The researchers reasoned that a mild heat stress might also improve
the worms' ability to handle another condition that worsens with
age - buildup of aggregated proteins, which is stressful for cells. To
test this hypothesis, Kumsta used worms that model Huntington's disease,
a fatal inherited disorder caused by neuronal proteins that start to
stick together into big clumps as patients age, leading to degeneration
throughout the brain. Exposing worms that make similar sticky proteins
in different tissues to a mild heat shock reduced the number of protein
aggregates, suggesting that a limited amount of heat stress can reduce
toxic protein aggregation.
"Our finding that brief heat exposure helps alleviate protein
aggregation is exciting because it could lead to new approaches to slow
the advance of neurodegenerative diseases such as Huntington's," says
Hansen. "The results may also be relevant to Alzheimer's and
Parkinson's, which are similarly caused by clumping-prone proteins."
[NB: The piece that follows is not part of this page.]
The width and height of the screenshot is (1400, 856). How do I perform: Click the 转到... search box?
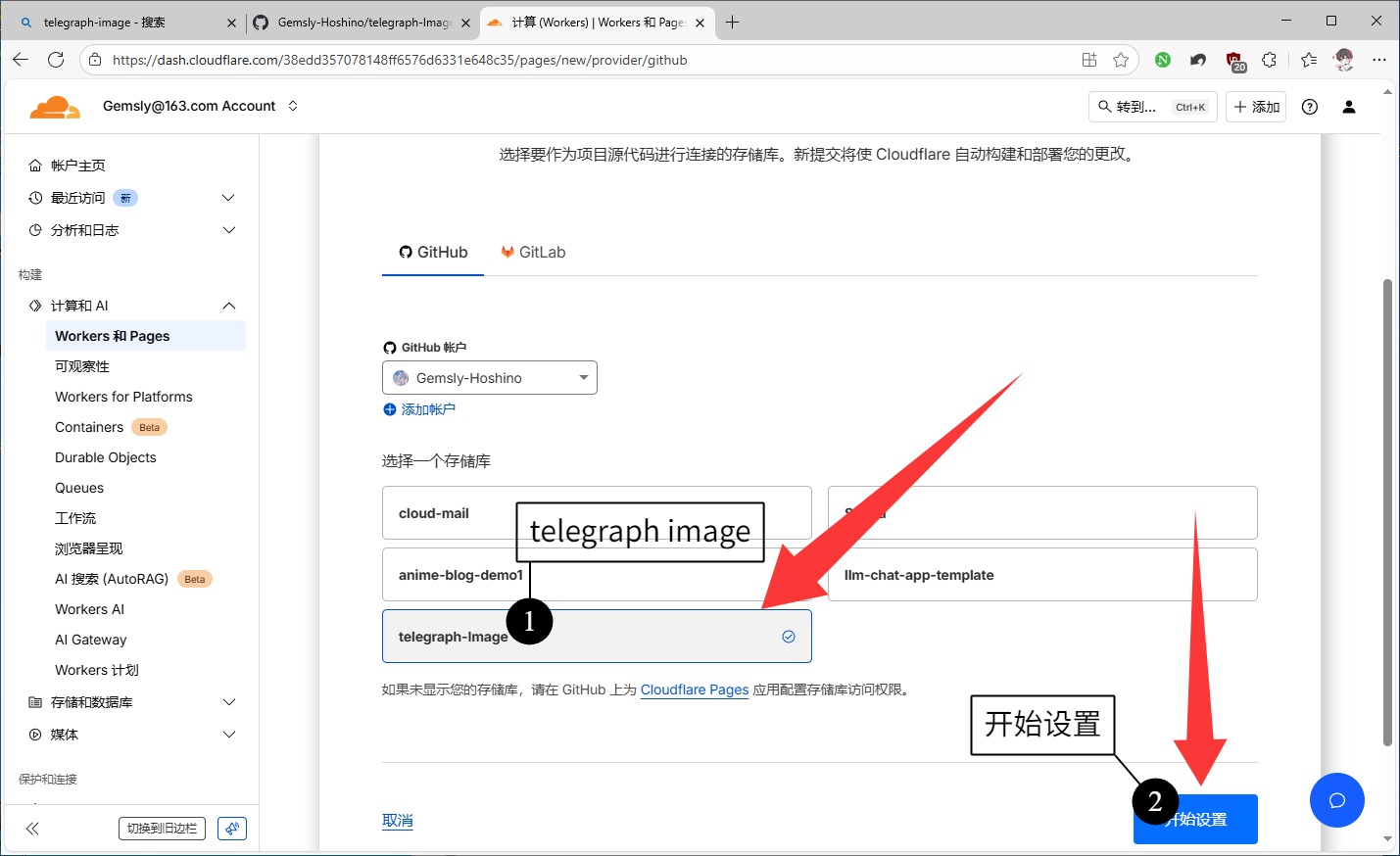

"This research raises many exciting questions," adds Hansen. "For
example, how does induction of autophagy by a mild heat stress early on
make cells better able to survive heat later - what's the cellular
memory? There's a lot to follow up on."
"A lot of people ask us if this means they should start going to the
sauna or do hot yoga," jokes Kumsta. "That may not be an entirely bad
idea - epidemiological studies do indicate that frequent sauna use is
associated with longer life. But we have a lot more research to do to
figure out whether that has anything to do with the beneficial induction
of autophagy by heat stress that we see in C. elegans
Kumsta recently received a promotion from postdoc to staff scientist in recognition of her leadership of this study.